Here, the plaintiffs didn’t get the offer until they’d completed their order, so defendants weren’t trying to add it on. Therefore, “it was clear that a new offer was in the making.” Plus, to enroll, plaintiffs had to “proactively” enter their email addresses and zip codes, not just click on a button. There was no “upsell” before plaintiffs were sure they were going to get their products. The Regent page specifically stated that there were “offer details” four times.

It was true that the Regent page shared the overall look and feel of Snapfish.com, and included language thanking consumers for their orders. The Regent page also contained language indicating that by clicking yes they’d authorize Snapfish to send their information to Snapfish Valuepass, which could suggest that they were still dealing with Snapfish. But this wasn’t the only language on the Regent webpage. Below the yes button was a statement that “Encore Marketing International (EMI) is the offerer and administrator of Snapfish Valuepass SM, a branded membership program offered to Snapfish® customers.” The copyright notice was also in EMI’s name. The webpage as a whole dispelled any ambiguity about who offered and administered the program. (Do consumers really make that kind of distinction about administration, when the program has the name Snapfish too?
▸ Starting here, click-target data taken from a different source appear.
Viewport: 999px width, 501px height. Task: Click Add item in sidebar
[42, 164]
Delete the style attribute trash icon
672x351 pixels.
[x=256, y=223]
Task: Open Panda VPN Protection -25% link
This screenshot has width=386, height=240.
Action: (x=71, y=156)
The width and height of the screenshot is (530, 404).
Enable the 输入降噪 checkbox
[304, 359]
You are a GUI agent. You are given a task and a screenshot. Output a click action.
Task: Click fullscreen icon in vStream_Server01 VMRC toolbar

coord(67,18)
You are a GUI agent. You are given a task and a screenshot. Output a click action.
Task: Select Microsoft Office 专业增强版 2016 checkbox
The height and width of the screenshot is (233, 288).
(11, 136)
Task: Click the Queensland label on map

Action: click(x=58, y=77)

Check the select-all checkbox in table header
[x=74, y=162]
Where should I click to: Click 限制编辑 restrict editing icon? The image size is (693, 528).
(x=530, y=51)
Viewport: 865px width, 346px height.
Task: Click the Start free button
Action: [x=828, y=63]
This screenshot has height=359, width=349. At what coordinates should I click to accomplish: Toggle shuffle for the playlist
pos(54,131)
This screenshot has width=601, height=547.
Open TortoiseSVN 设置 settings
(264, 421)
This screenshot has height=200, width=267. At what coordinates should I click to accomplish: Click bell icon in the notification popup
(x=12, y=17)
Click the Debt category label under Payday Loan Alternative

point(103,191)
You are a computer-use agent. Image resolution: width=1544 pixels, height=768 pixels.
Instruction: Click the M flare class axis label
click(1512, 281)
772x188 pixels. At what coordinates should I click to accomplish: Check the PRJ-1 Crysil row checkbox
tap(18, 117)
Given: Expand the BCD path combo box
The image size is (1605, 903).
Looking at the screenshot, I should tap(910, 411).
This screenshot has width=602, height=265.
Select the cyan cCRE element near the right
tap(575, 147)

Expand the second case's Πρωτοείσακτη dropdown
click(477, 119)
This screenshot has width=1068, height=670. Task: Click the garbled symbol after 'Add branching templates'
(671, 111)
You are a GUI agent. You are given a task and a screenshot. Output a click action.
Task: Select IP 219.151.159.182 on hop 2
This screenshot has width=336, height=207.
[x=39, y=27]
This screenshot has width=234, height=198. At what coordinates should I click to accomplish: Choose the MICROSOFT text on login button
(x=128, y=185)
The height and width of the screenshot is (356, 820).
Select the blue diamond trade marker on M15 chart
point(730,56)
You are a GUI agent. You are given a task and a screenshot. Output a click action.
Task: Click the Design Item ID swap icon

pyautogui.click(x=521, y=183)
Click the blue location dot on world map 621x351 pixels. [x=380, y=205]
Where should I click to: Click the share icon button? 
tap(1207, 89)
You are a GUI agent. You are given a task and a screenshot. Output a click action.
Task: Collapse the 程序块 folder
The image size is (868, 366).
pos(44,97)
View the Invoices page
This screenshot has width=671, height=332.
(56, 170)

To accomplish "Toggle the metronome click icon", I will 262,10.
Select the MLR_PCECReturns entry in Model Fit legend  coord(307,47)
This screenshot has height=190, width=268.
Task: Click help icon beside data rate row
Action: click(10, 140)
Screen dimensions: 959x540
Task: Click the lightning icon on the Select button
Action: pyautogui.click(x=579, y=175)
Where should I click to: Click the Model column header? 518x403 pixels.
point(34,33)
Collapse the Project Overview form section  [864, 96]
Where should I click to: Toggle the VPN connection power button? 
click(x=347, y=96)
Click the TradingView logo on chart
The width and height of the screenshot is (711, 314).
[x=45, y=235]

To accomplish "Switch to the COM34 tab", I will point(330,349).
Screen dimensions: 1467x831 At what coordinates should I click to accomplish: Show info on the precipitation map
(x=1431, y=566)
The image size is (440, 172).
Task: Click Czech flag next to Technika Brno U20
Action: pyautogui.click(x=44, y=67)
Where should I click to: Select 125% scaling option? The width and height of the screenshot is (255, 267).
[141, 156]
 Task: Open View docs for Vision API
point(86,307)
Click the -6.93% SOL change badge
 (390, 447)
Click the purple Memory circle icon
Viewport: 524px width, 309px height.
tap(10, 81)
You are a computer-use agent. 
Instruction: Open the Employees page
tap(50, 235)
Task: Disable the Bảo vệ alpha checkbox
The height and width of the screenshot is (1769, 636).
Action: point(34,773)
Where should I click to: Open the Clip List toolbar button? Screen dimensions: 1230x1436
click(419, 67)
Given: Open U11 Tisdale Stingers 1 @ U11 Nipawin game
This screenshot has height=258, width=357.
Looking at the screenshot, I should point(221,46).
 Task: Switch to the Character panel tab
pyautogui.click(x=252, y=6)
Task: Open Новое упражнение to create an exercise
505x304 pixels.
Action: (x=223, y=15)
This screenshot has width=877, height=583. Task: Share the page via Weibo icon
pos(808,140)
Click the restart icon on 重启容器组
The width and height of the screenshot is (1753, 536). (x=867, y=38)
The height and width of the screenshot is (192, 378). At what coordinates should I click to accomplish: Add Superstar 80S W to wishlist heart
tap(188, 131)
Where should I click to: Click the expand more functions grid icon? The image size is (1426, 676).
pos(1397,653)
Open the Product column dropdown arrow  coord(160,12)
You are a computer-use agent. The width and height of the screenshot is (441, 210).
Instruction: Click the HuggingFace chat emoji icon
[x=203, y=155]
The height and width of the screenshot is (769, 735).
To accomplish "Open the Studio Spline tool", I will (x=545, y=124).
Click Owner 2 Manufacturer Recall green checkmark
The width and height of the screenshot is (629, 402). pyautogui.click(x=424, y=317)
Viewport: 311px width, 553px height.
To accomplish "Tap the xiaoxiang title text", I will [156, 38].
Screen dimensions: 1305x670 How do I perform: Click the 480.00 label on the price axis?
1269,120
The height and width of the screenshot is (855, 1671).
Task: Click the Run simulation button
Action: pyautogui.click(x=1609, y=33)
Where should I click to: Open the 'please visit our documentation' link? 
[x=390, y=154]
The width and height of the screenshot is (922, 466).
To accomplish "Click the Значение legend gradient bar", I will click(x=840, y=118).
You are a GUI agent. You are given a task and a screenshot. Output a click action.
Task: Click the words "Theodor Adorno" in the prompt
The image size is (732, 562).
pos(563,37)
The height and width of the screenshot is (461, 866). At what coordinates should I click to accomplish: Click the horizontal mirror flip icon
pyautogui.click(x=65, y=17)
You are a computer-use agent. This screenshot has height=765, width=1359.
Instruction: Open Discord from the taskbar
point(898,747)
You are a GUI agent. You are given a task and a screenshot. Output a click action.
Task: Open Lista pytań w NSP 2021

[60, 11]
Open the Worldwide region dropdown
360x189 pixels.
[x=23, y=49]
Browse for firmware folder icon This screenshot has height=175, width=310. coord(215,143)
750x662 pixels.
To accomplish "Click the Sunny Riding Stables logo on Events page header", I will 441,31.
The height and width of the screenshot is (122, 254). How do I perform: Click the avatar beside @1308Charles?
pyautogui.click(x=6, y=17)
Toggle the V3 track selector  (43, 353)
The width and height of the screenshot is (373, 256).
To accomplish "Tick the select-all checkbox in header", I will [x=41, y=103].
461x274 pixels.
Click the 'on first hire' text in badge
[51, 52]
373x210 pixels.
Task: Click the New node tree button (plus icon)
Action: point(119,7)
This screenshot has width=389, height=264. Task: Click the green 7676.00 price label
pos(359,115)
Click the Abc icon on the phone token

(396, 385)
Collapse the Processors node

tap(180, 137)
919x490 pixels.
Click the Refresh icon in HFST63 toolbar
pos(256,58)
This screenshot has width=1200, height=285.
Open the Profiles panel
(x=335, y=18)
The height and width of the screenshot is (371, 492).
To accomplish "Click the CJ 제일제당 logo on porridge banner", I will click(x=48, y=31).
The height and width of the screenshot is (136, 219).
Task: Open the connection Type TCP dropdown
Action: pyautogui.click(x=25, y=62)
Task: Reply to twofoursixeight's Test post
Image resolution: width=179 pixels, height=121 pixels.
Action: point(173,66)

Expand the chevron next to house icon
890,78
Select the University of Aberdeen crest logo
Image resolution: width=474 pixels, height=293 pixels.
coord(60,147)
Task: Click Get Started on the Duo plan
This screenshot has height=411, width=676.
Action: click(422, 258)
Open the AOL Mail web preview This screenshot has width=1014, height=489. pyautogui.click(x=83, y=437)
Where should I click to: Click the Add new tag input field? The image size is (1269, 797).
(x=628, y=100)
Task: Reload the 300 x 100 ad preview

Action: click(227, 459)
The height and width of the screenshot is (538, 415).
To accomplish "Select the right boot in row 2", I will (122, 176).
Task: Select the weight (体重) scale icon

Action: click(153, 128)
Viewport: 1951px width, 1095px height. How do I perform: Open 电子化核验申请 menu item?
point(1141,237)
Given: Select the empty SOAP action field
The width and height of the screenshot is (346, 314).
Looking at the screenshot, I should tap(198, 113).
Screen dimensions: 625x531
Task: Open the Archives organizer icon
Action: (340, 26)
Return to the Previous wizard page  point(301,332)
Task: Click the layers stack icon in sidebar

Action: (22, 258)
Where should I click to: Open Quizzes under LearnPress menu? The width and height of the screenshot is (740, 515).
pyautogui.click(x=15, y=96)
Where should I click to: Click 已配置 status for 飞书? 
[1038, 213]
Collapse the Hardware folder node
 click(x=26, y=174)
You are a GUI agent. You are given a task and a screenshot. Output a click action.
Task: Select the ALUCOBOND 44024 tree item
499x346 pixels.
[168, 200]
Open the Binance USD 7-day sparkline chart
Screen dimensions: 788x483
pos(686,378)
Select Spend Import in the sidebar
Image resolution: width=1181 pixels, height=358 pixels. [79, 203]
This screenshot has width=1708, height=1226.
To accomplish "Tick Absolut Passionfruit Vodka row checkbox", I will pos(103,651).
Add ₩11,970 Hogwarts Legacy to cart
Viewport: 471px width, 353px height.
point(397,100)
Is that perfectly clear on a motion to dismiss?)

Plaintiffs also alleged that HP transferred their information before they clicked yes, but there was no allegation that they suffered harm from that rather than from being billed for unwanted services.

The court also found that the prices were clearly disclosed, with four references to “offer details” on the page. “[T]he disclosures at issue were on the same page and in close proximity to the box provided to enter the email and zip code.” The font was smaller than the font used to promote the $10 gift code, but not unreadably small, and the amounts to be charged were bolded. Plaintiffs didn’t contend that the actual language used to describe the details was confusing or misleading.

Plaintiffs argued that a reasonable consumer wouldn’t be expected to read the fine print before providing her email address, but the court was unpersuaded. A consumer can’t decline to read “clear and easily understandable terms that are provided on the same webpage in close proximity to the location where the consumer indicates his agreement to those terms and then claim that the webpage, which the consumer has failed to read, is deceptive.”  The CLRA failed to state a claim for the same reasons.   

I find it at least arguable that the subsequently enacted law is evidence of a congressional finding that reasonable consumers could be deceived by promotions like this one.  Reasonability should be a measure of consumers as they are, not as we subsequently wish they’d be.